このテントはレビル卿が私だけに用意した物だ。
「王女様、見てはいけませんっ!」
私は勇者に剣を構えるレビル卿に驚いた。
「どうしたのです!?」
「……勇者が、食べたのです」
…暗くて見えにくいが、確かに勇者は食べていた。
あの勇者は一週間に一人、人間を食べるという。そして3日前、私達に隠れて村人を食べたばかりだった。
「だれを」
恐怖で声が上手く出ない。私は勇者が人間を食べる事をずっと知っていた。だけど言わなかった。ただ観察していた。

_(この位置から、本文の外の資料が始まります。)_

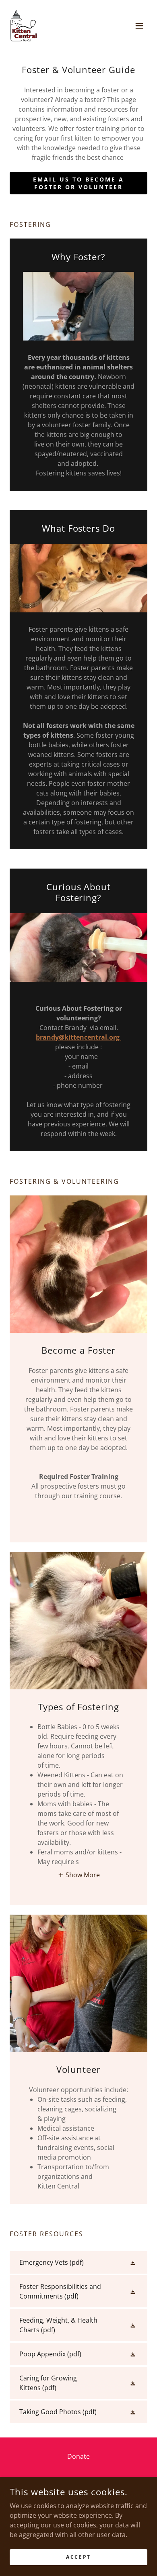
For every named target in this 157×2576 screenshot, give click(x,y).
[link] (24, 26)
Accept (78, 2557)
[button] (139, 26)
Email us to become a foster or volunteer (78, 183)
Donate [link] (78, 2456)
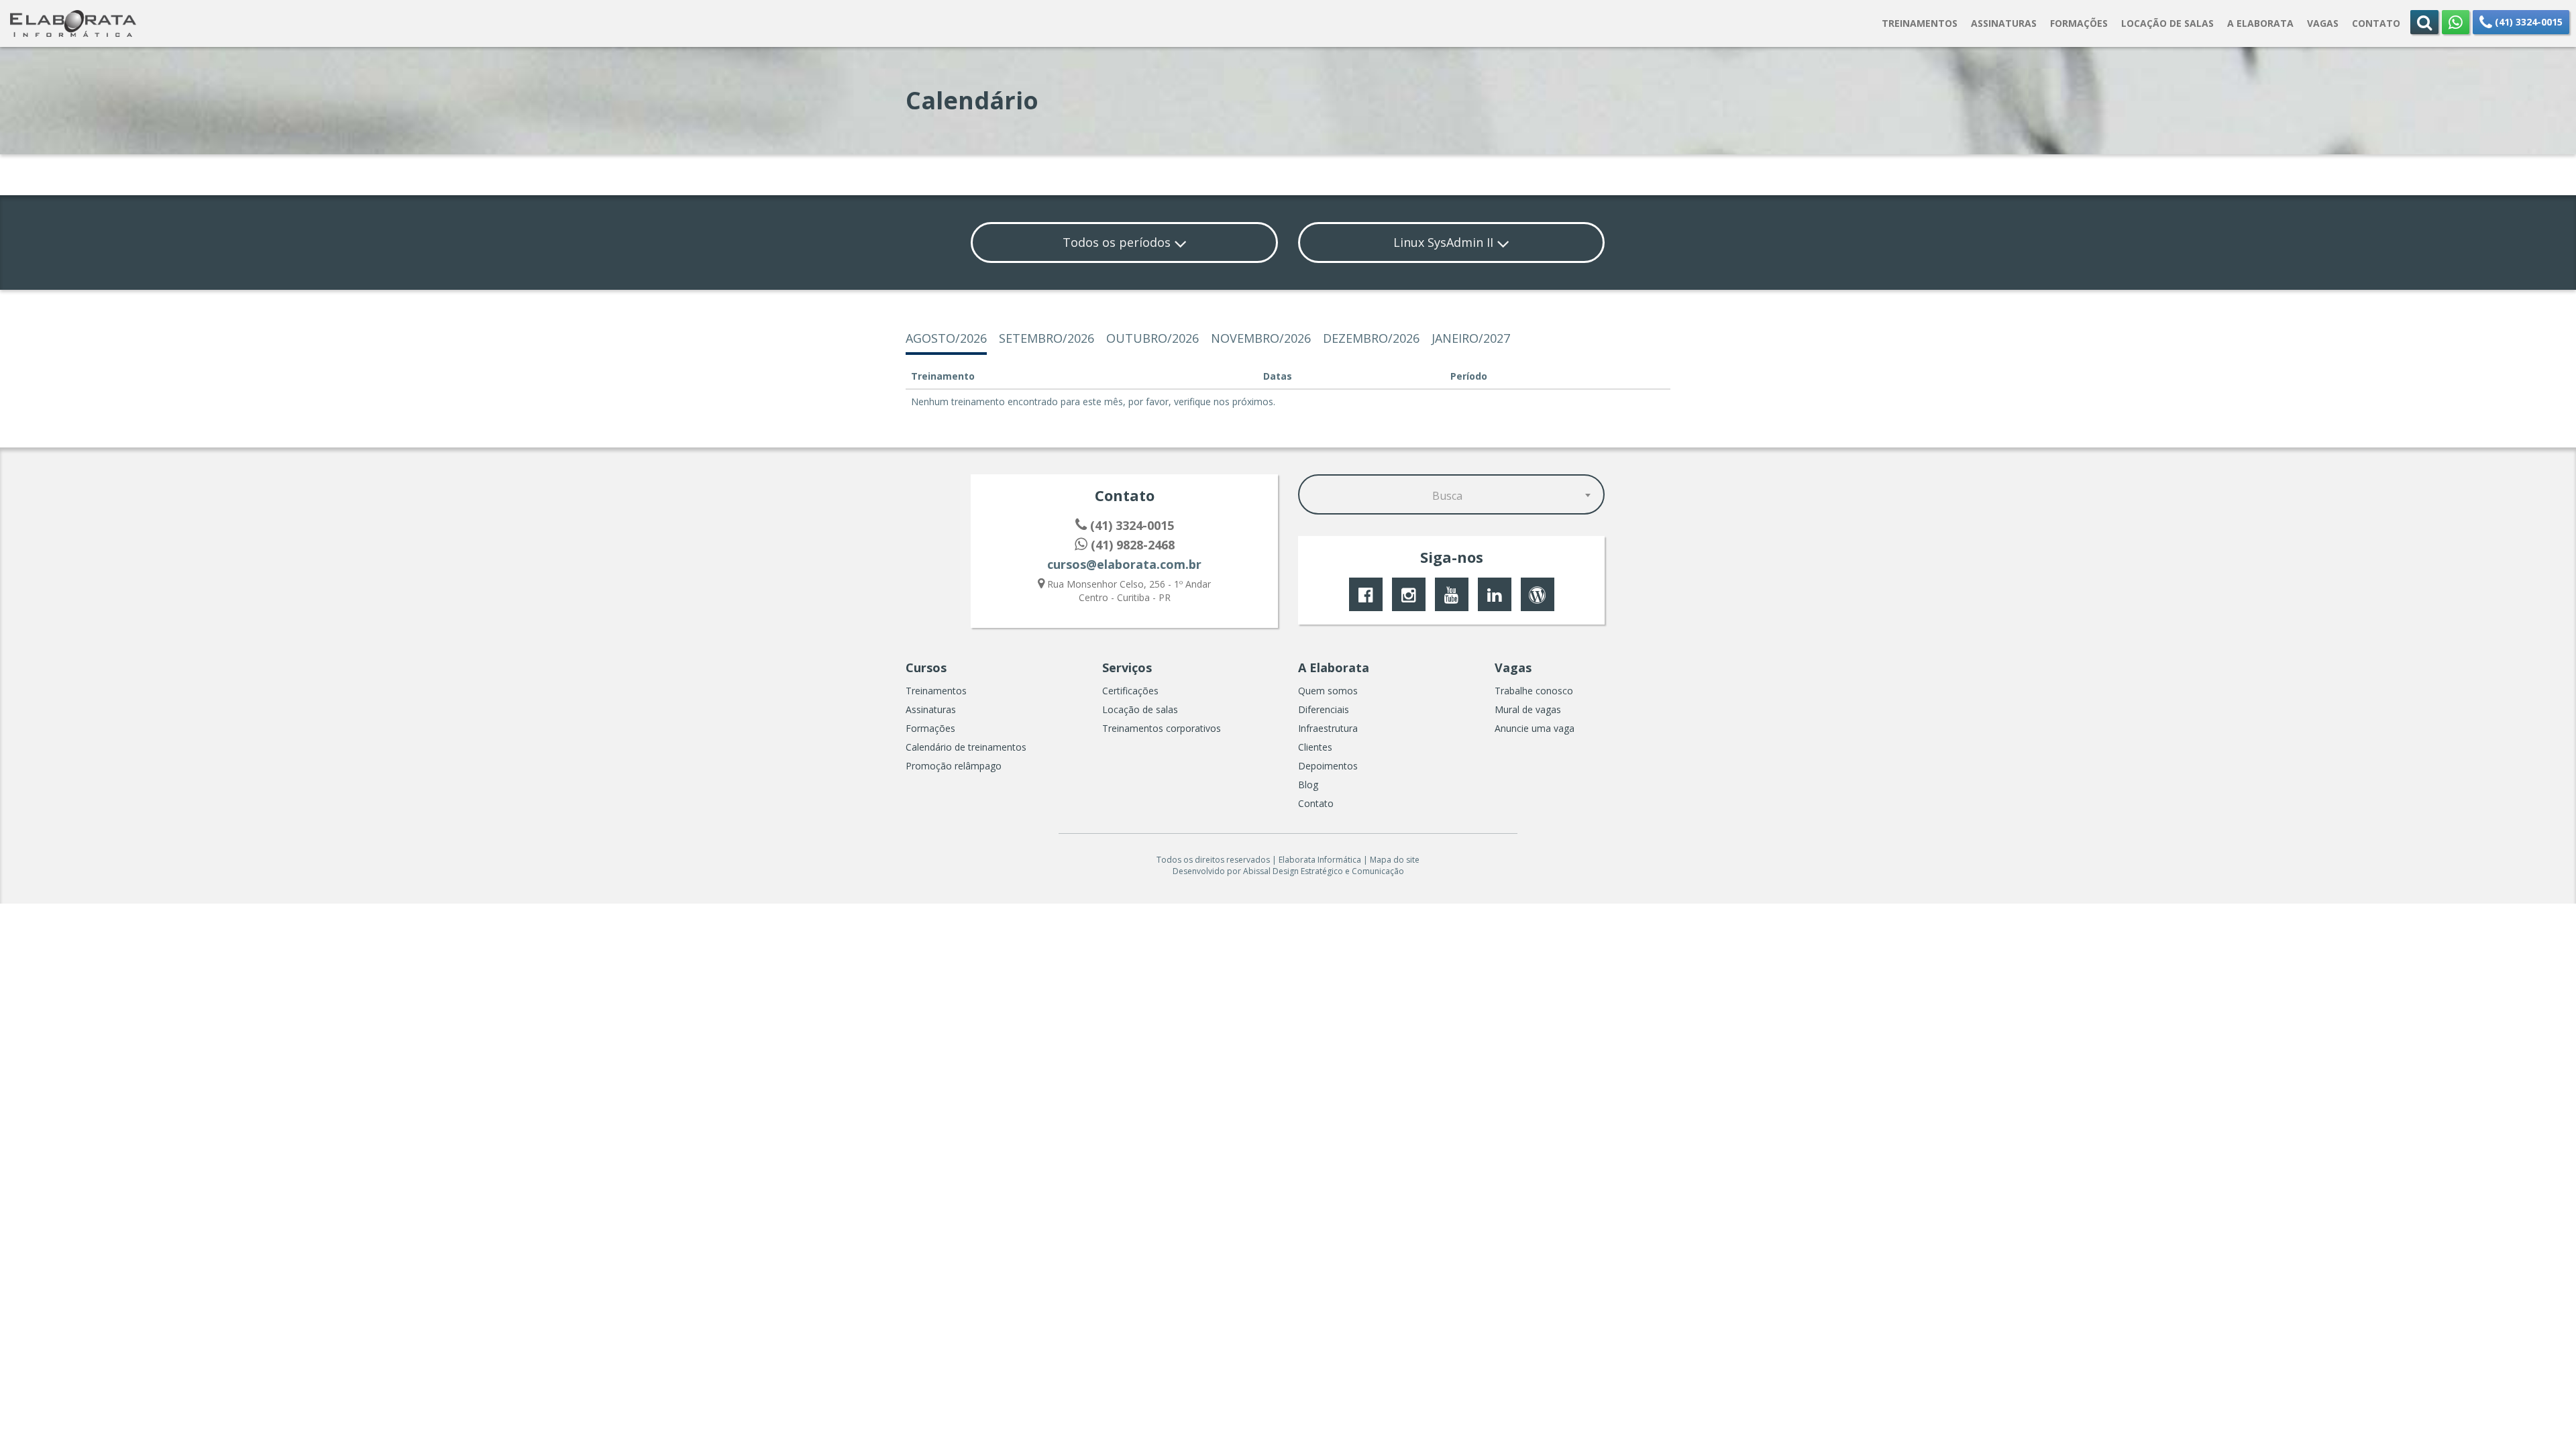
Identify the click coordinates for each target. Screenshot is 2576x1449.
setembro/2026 (1046, 338)
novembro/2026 (1261, 338)
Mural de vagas (1528, 709)
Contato (1316, 803)
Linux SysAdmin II (1445, 242)
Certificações (1130, 690)
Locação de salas (1140, 709)
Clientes (1315, 747)
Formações (930, 728)
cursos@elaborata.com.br (1124, 564)
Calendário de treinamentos (966, 747)
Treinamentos (936, 690)
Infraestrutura (1328, 728)
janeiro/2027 (1471, 338)
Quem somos (1328, 690)
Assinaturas (931, 709)
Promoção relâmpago (954, 765)
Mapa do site (1394, 859)
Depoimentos (1328, 765)
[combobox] (1451, 494)
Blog (1308, 784)
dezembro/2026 (1371, 338)
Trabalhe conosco (1534, 690)
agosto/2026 (946, 338)
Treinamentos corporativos (1161, 728)
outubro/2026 (1152, 338)
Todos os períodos (1118, 242)
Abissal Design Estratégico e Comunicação (1323, 871)
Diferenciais (1323, 709)
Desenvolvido (1199, 871)
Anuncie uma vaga (1534, 728)
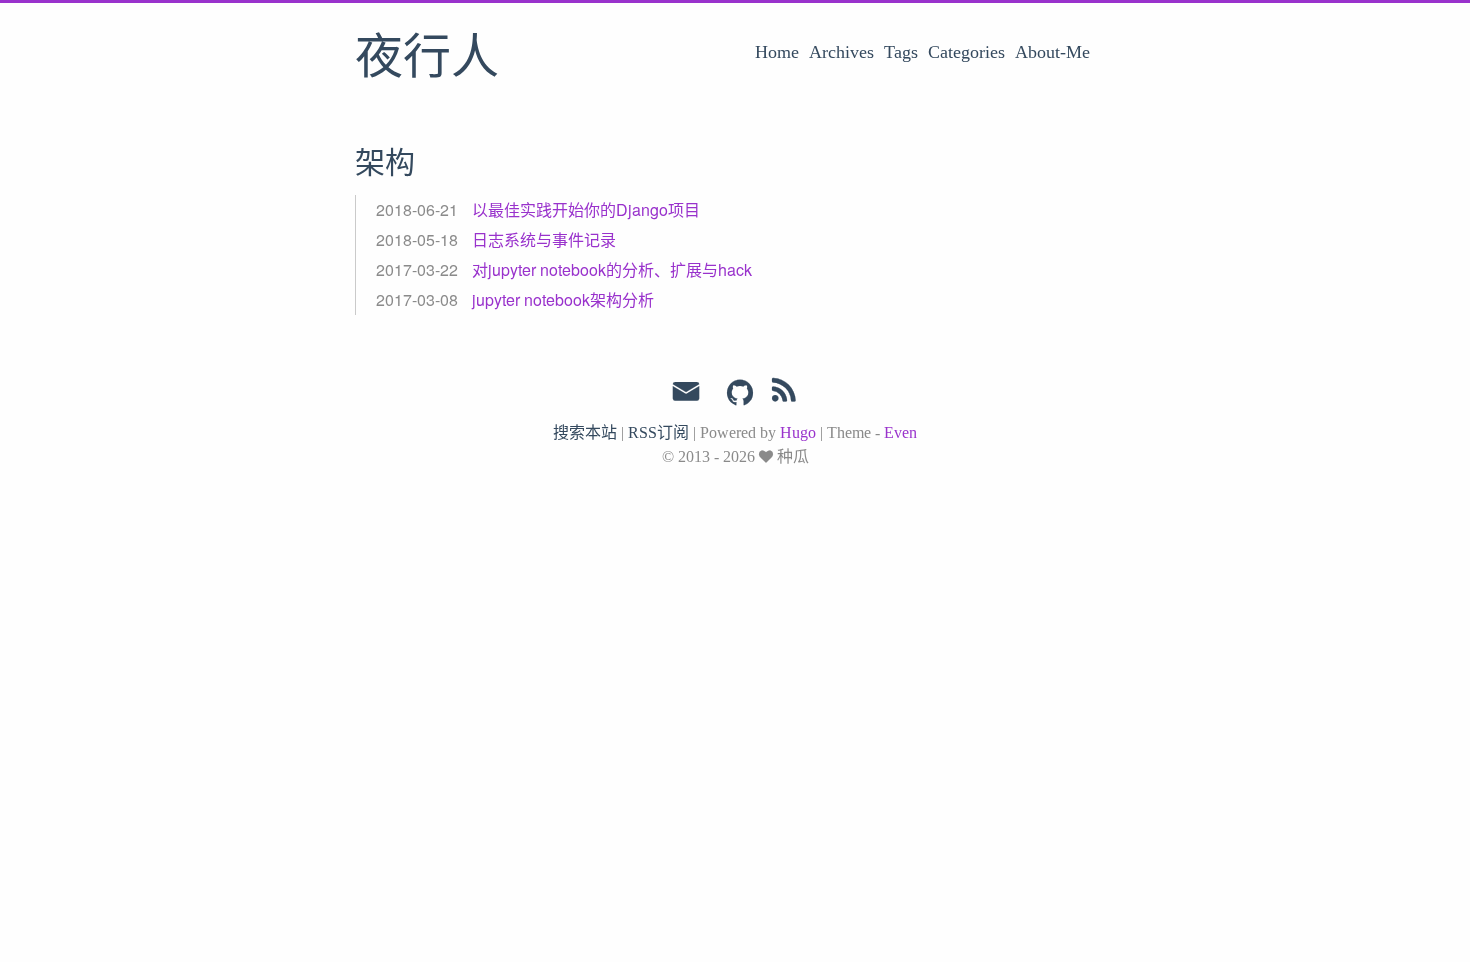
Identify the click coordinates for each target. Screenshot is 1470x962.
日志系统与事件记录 (544, 239)
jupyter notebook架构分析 (563, 299)
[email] (686, 392)
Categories (966, 52)
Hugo (798, 432)
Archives (841, 52)
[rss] (784, 394)
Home (777, 52)
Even (900, 432)
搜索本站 (585, 432)
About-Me (1052, 52)
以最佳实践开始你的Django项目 (586, 209)
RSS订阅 (658, 432)
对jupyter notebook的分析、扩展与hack (612, 269)
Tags (901, 52)
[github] (740, 394)
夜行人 (427, 59)
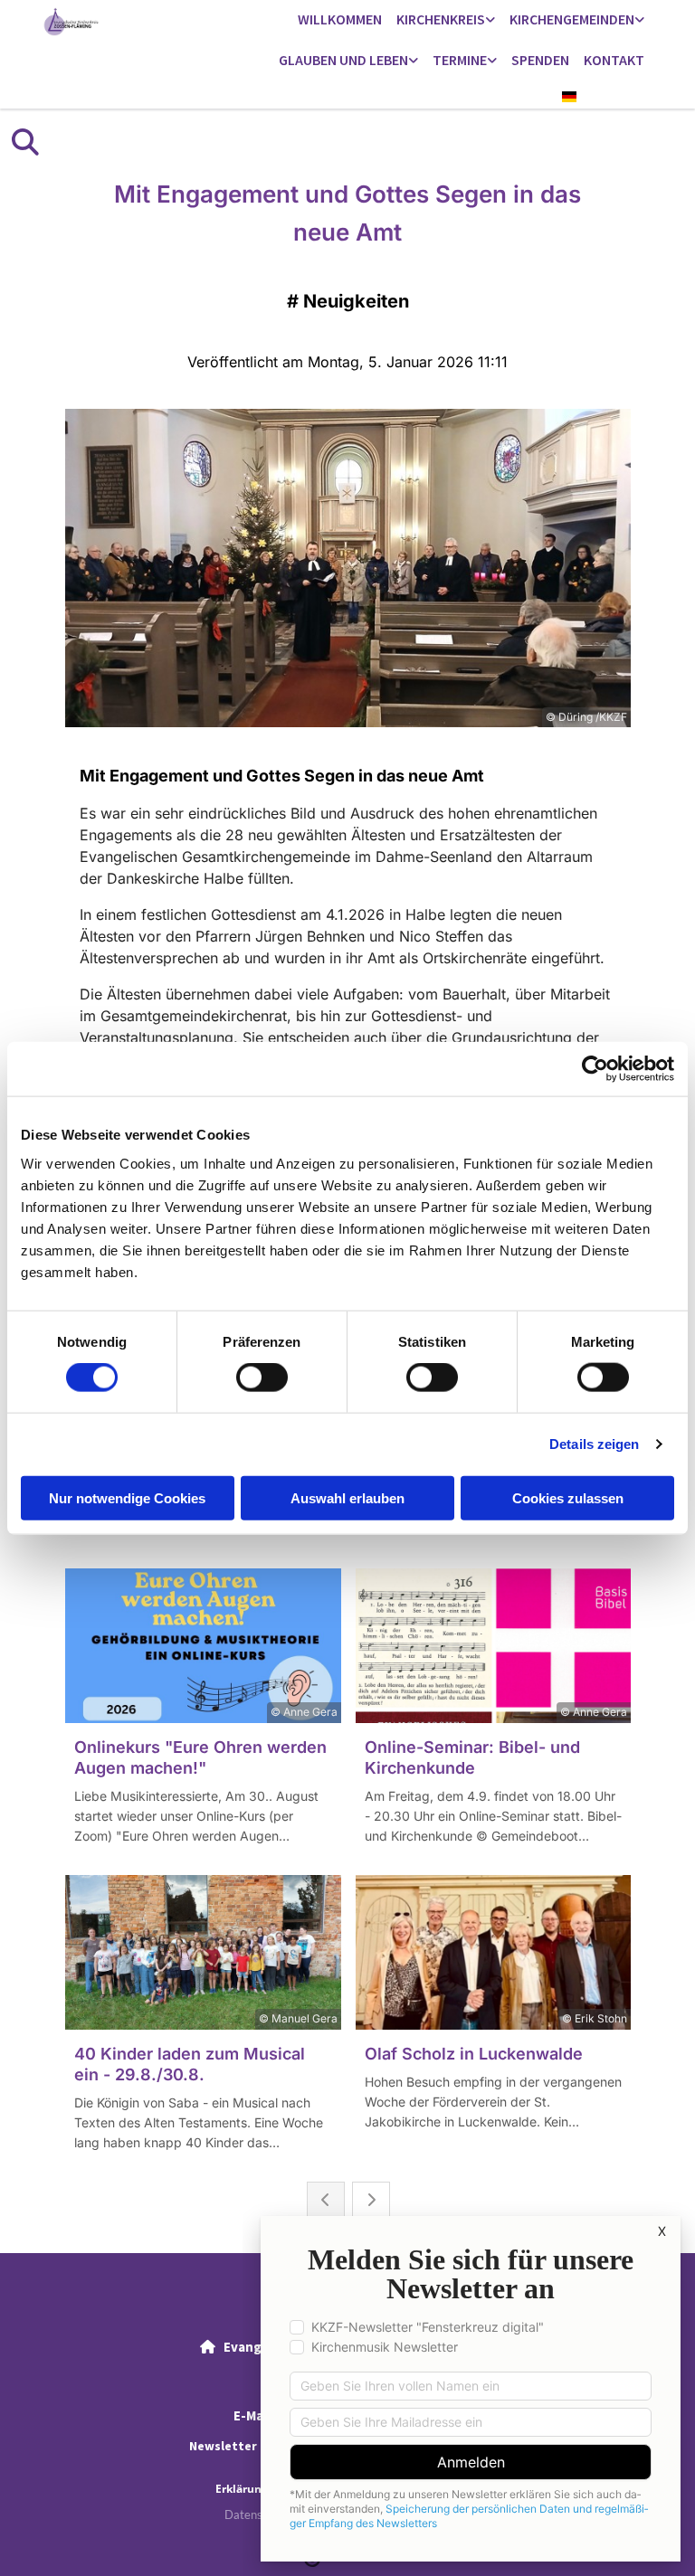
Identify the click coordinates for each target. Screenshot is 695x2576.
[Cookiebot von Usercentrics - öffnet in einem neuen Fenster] (595, 1069)
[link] (445, 20)
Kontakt (614, 60)
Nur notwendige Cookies (127, 1497)
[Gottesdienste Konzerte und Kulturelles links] (492, 61)
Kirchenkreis (440, 19)
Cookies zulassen (568, 1497)
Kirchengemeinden (571, 19)
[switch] (262, 1377)
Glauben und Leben (343, 60)
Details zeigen (594, 1444)
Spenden (540, 60)
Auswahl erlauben (347, 1497)
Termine (460, 60)
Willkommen (340, 19)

それは人類が魔族に勝つ為の尊い犠牲だと思っていたから。
でも、それは…
「……魔法使い、です」
私達以外が犠牲者だったから、だ。
「うそ…でしょ」
「っ本当、です。俺も、信じられません…。なんで…」
私はレビル卿を疑った訳ではない。私は今、いや…これまで、何をしていたの。
『それは人類が魔族に勝つ為の尊い犠牲だと思っていたから』
そんな理由で私は、国民を見殺しにしていた。
(どうしてっ、なんで!!)
「ゆる…ない…」
「?」
勇者が何かを言っている。
「レビル卿、勇者は、」
「王女様、俺が勇者を止めます。だから近くの町まで逃げてください」
「!?何を言っているの!?」
レビル卿は知らないのだ。あの勇者が人間を食べる理由を。
「え?」
(食べる理由…?そんなの私も知らないわよ!!)
「ちがっ」
「王女様?ッ!どうしました王女様!!」
酷い頭痛に耐えきれなくて私は倒れた。
レビル卿が私に駆け寄ってくる。
(私は知っている。昔に何かで見たんだ。でもどこで…?)
【ヤツキはヤヨウを抱きしめ、食べた。全ての力を手に入れた彼は全てを失い、その悲しみからーーー】
「ニ、ホン…」
勇者がレビル卿を襲おうとしている。
『おうじょさま』
小さいレビル卿が私に微笑む。
これはきっと、走馬灯なのかもしれない。
(あぁ…貴方は死んではダメなの…)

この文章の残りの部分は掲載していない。